Most of us become fixated on a specific picture of what we want and worse, how it will come to us. These pictures blind us to the reality of what is occurring for us in-the-moment in our lives. The universe has its own agenda for bringing us fulfillment and we must stay conscious and present to the events and circumstances of our lives in order to receive the gifts that it offers. Have your ever spent an hour searching your home or office for eye glasses that were perched on the top of your head?
- We’re too busy.
Most of us are doing a poor job of distinguishing the urgent from the important in our lives. We fill our schedules with activities that support the agenda of others and pay little attention to what is truly fulfilling for ourselves.

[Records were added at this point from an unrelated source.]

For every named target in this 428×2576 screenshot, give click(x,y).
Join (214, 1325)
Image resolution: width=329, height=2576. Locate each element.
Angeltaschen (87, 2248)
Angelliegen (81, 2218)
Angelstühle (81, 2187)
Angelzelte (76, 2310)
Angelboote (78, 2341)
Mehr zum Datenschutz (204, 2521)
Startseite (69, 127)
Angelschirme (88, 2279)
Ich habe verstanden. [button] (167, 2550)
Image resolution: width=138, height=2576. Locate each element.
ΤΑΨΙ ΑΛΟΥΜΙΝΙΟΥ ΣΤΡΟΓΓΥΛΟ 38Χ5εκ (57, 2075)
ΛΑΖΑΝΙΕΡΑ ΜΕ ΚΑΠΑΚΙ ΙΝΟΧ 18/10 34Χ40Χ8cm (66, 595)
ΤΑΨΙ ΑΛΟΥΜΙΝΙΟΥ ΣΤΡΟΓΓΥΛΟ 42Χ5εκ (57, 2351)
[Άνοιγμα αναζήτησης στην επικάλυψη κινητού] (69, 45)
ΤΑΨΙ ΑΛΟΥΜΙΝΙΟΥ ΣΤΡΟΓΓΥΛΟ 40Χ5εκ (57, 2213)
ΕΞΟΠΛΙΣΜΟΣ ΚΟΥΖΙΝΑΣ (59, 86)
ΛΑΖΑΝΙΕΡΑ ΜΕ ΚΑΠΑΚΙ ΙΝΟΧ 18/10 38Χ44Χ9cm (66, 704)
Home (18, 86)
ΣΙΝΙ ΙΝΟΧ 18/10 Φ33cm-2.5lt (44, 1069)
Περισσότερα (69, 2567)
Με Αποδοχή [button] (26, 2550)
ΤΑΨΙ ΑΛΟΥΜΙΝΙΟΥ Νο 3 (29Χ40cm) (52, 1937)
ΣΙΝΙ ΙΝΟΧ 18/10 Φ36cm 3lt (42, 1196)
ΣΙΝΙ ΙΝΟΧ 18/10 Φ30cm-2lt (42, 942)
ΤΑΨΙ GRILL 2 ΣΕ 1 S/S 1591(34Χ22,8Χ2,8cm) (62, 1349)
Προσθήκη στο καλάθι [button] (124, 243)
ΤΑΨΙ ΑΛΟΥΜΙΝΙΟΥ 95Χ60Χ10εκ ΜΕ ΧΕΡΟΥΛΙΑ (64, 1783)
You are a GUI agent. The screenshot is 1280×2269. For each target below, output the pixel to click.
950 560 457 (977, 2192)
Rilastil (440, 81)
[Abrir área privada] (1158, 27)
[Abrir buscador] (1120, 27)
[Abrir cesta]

- We waste our life energy.
People and circumstances that we tolerate at great personal cost consume much of the energy that we might use to create possibilities and generate results. Whether it’s a cluttered desk or a long paying customer, by not proactively tending to these situations we unconsciously consume energy that would be much better spent producing the outcomes that are important to us.
- We are unable to connect our behavior/actions with what is present in our lives.
Most of us tend to rail at people, events, or circumstances when life isn’t working according to our expectations. In the large majority of cases our lives don’t work because of something we do or believe that attracts those people, events, or circumstances to us.
- We are not honest with ourselves and others.
We often tend to forego sharing “our truth” for fear of hurting others feelings or because it seems too difficult a response in the stress of the moment. In fact, “our truth” gets expressed in other behavior that is often sensed by others and leads to outcomes that are more painful than our feelings of reluctance to “come clean” in the first place.
- We view Self-ishness as a sin rather than a virtue.
In our culture, to be branded as selfish is a serious accusation that can lead to alienation by the people in our lives. We must learn to distinguish self-absorption from Self-ishness and recognize that we have a response-ability to ourselves to make life sustaining and nurturing choices if we are to maintain a degree of physical, mental, and spiritual robustness that will give us the strength to accomplish what we are up to at work and in life.